→ **WHAT IS REQUIRED**
Print exactly the lines from the one containing "Task: Click English" through the last line of the records below, both included, and nothing else; omit any pictures.
====== DATA ======
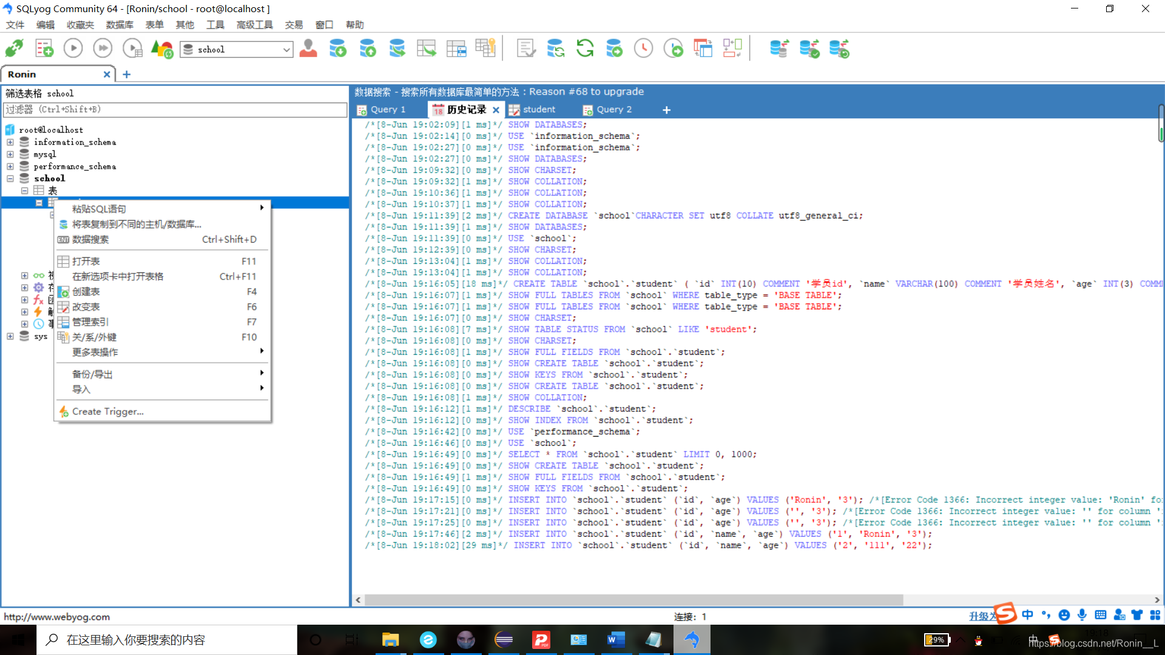Open the user manager icon
This screenshot has height=655, width=1165.
(308, 49)
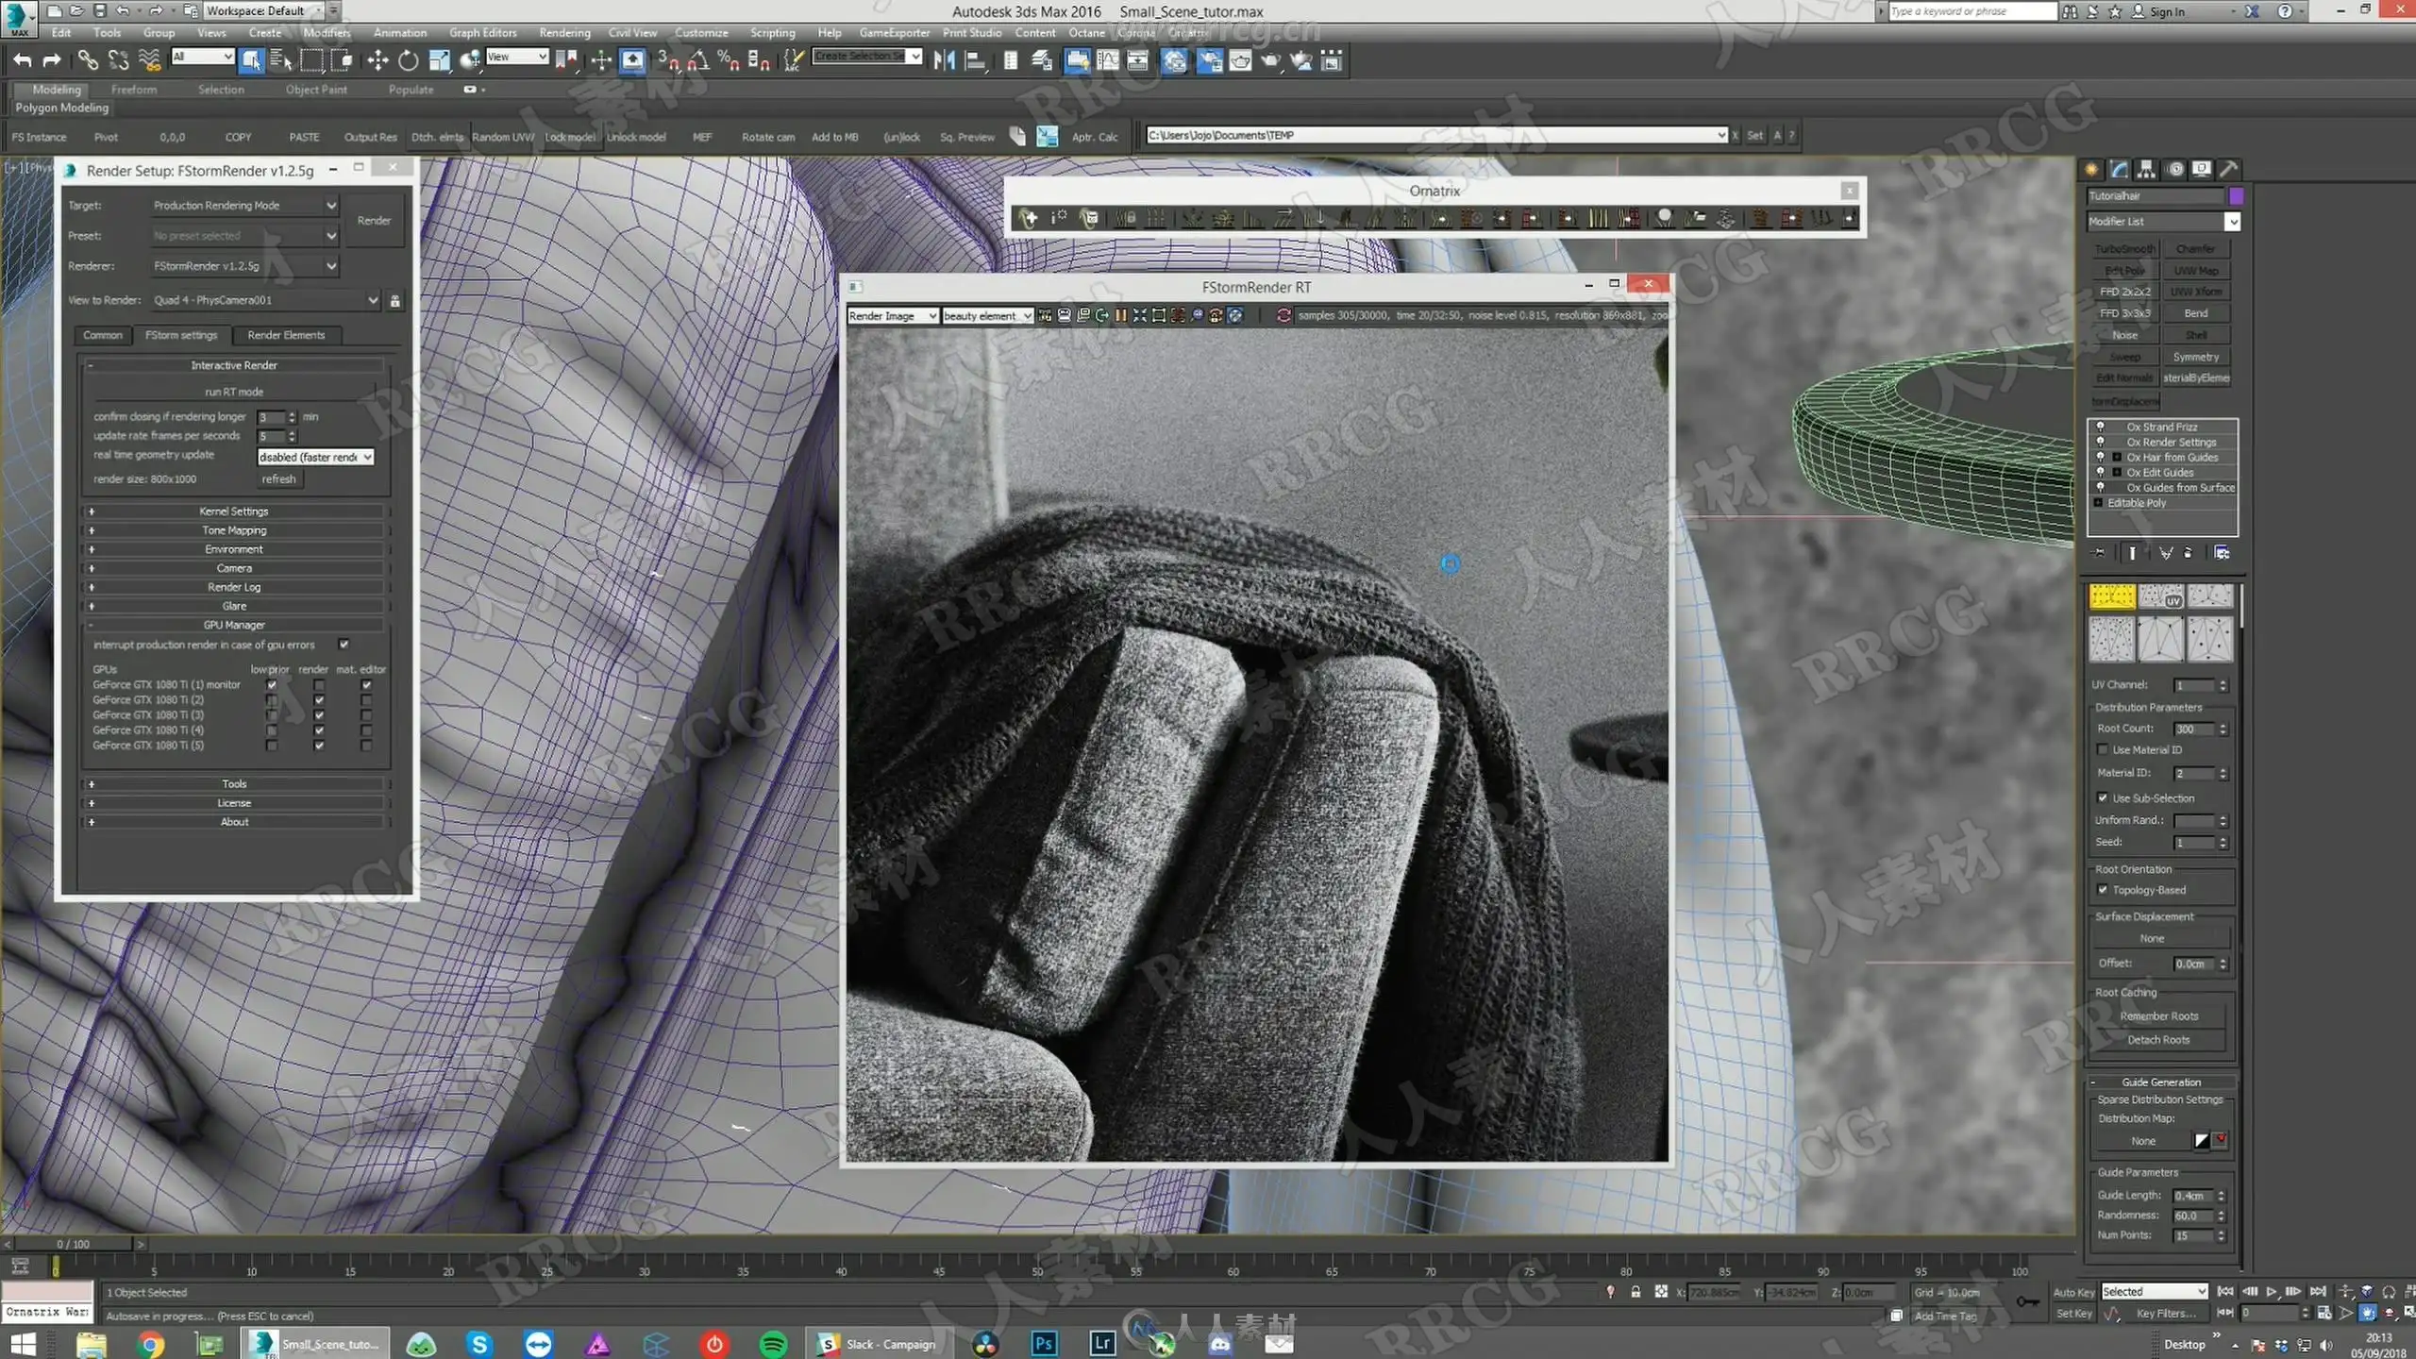The image size is (2416, 1359).
Task: Toggle interrupt production render on gpu errors
Action: (344, 645)
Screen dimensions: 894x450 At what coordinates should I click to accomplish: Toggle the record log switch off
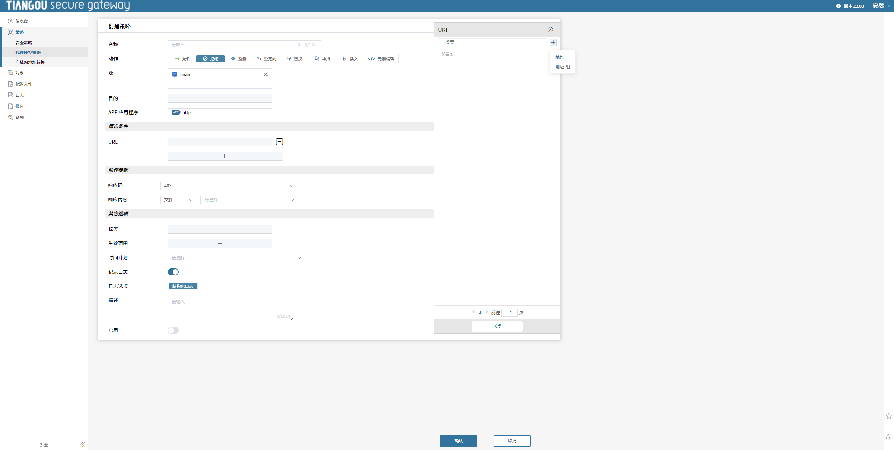(173, 272)
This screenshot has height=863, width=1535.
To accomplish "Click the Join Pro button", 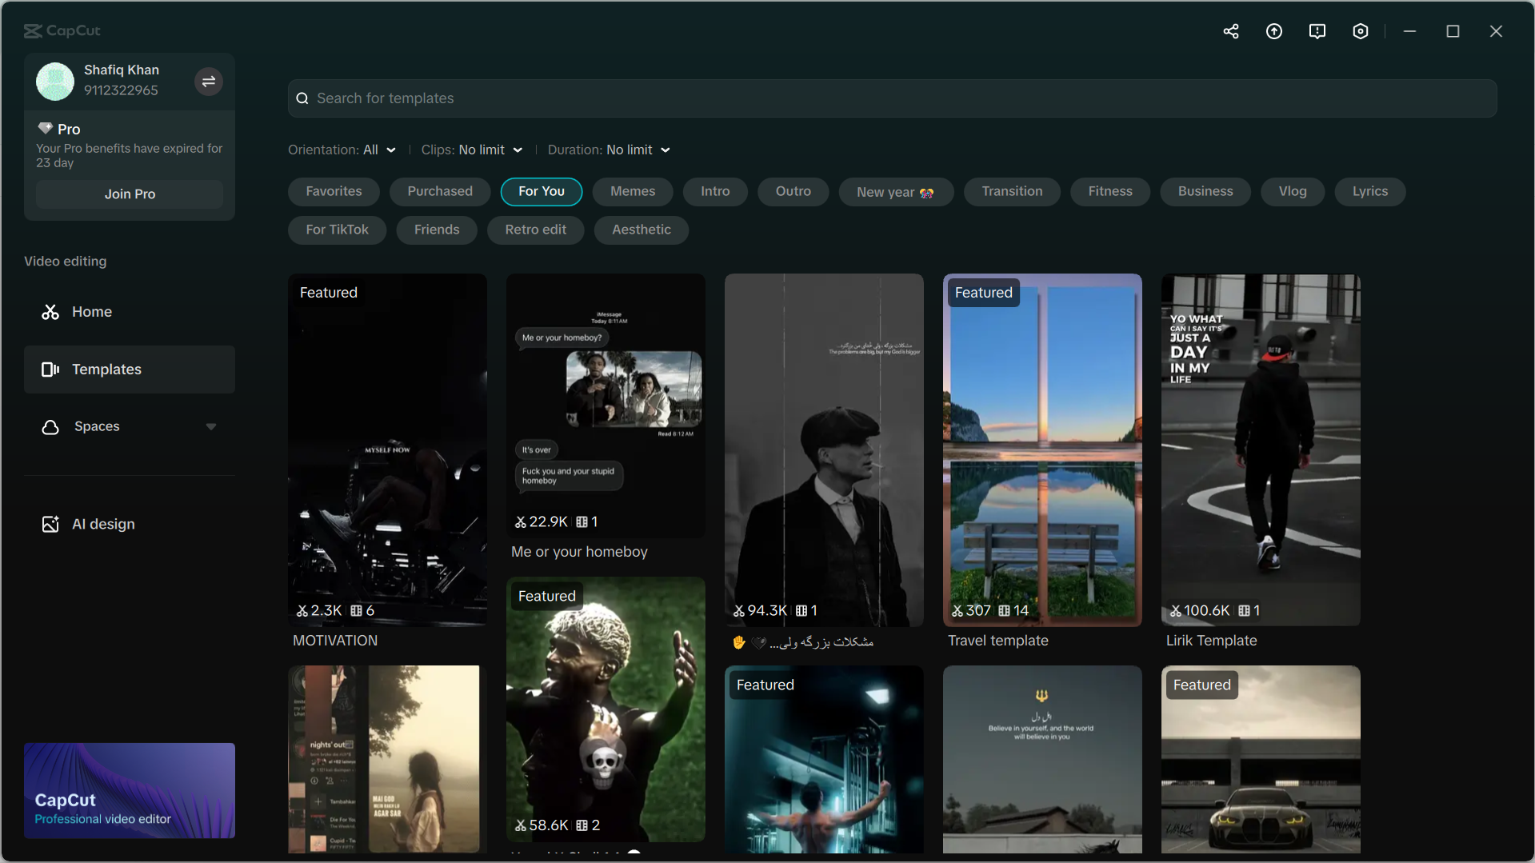I will pos(129,194).
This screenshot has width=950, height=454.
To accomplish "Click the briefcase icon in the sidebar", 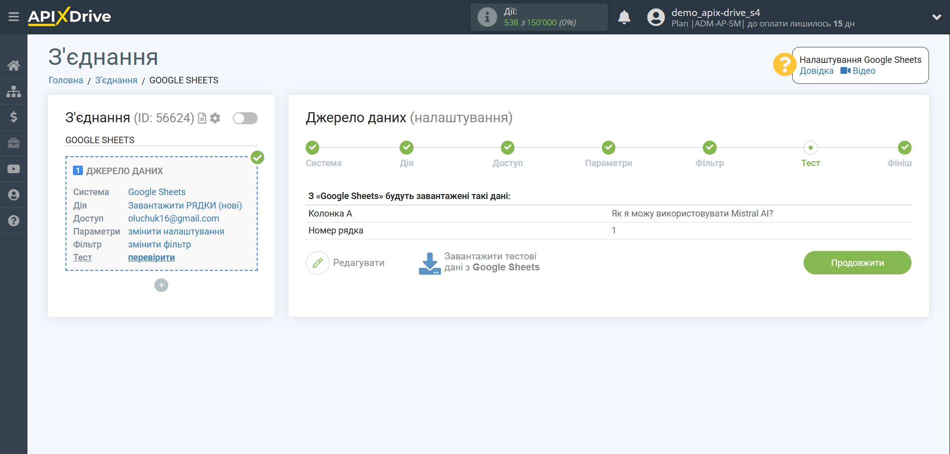I will (13, 143).
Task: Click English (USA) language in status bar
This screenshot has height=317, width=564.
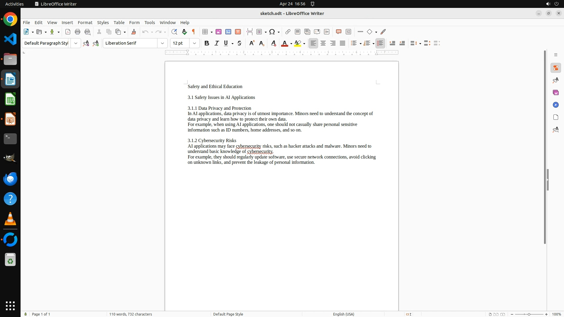Action: coord(343,314)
======
→ **TASK RESPONSE**
Task: Click English (USA) language in status bar
This screenshot has height=317, width=564.
Action: coord(343,314)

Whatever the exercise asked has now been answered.